1091. — À M. THIERIOT.
Le 28 février.

Je compte recevoir bientôt les livres pour Mme  du Châtelet, et celui que M. le prince Cantemir[1] veut bien me prêter. Je vous renverrai exactement les Èpitres de Pope, le S’Gravesande de la Bibliothèque du roi, la petite bague que Mme  du Châtelet a voulu garder quelque temps, et je souhaite qu’elle vous rappelle le souvenir d’un ancien ami qui vous a toujours aimé.

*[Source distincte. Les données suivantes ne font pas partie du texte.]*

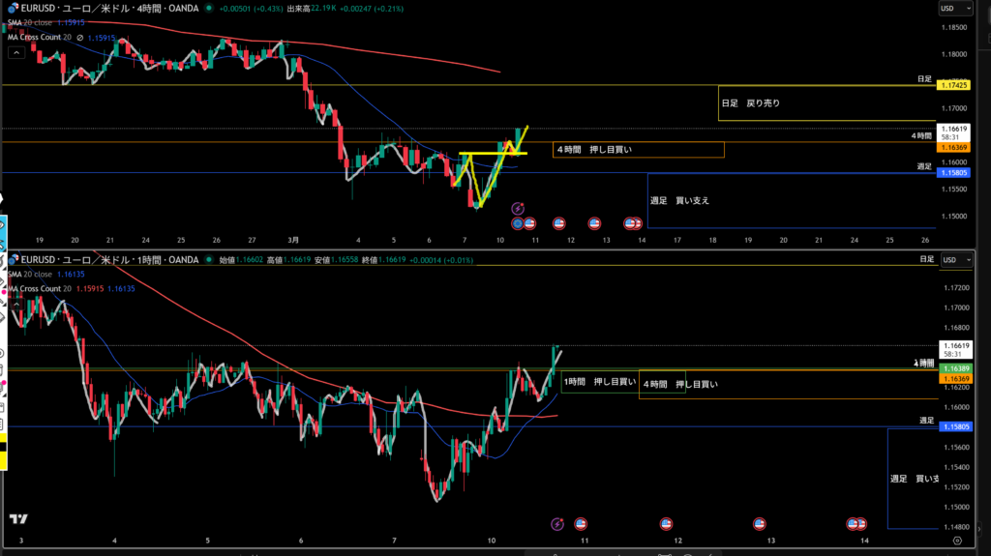Open USD currency dropdown on upper chart
991x556 pixels.
[x=949, y=9]
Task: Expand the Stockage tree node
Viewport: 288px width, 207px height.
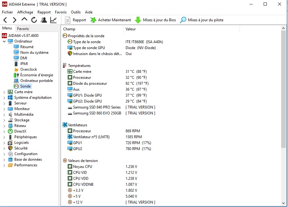Action: click(4, 120)
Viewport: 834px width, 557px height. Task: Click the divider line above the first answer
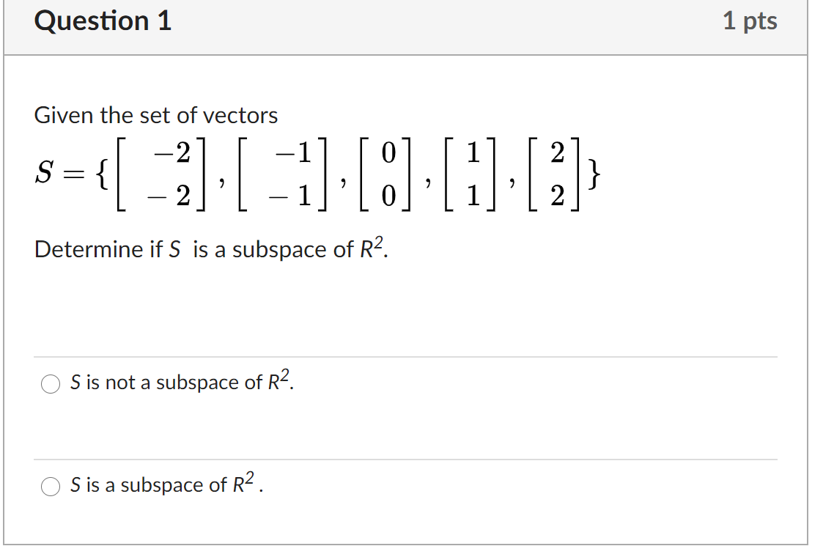(x=417, y=354)
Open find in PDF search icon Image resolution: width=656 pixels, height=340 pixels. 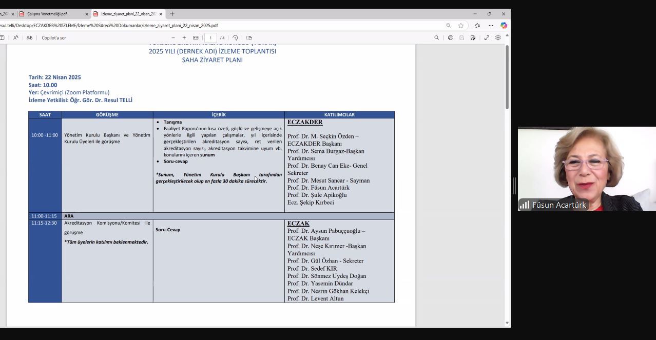pos(437,38)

Si vous savez, à Paris, des choses que j’ignore, j’en sais, peut-être, à Cirey, qui vous sont encore inconnues, Éclaircissez-les, et voyez si je suis bien informé. Il y a environ douze jours que Desfontaines rencontra Jore dans un café borgne, et qu’il l’excita à vous faire un procès sur une prétendue dette. Il lui donna le projet d’un factum contre vous, dont ce procès serait le prétexte. Huit pages entières contenaient ce projet de factum. Ils riaient en le lisant, et mon nom, comme vous croyez bien, n’y était pas épargné. Ils nommèrent le procureur qui devait agir contre vous. Depuis ce temps, Jore a revu deux fois Desfontaines, et probablement vous avez reçu une assignation devant le lieutenant civil. Je n’en sais pas davantage ; c’est à vous à m’apprendre la suite de cette affaire. Desfontaines, qui n’est capable que de crimes, se servit, il y a quelques années, contre moi, d’un aussi lâche artifice, et Jore eut l’impudence de dire à M. d’Argental : « Je sais bien que M. de Voltaire ne me doit rien ; mais j’aurai le plaisir de regagner, par un factum contre lui, l’argent qu’il devait me faire gagner d’ailleurs. » M. d’Argental me conseilla de n’être pas assez faible pour acheter le silence d’un scélérat, et je vous conseille aujourd’hui la même chose. Il y a trop de honte à céder aux méchants.

Vous n’êtes point surpris sans doute de la conduite de Desfontaines, et vous devez vous apercevoir qu’on ne peut réprimer ses iniquités que par l’autorité. Tous vos ménagements n’ont jamais servi qu’à nourrir ses poisons et son insolence. Vous savez que, depuis douze ans, il a mis au nombre de ses perfidies celle de vouloir nous diviser ; et ce qu’il y a eu d’horrible, c’est qu’il a réussi à le faire croire à quelques personnes, et presque à me le faire craindre.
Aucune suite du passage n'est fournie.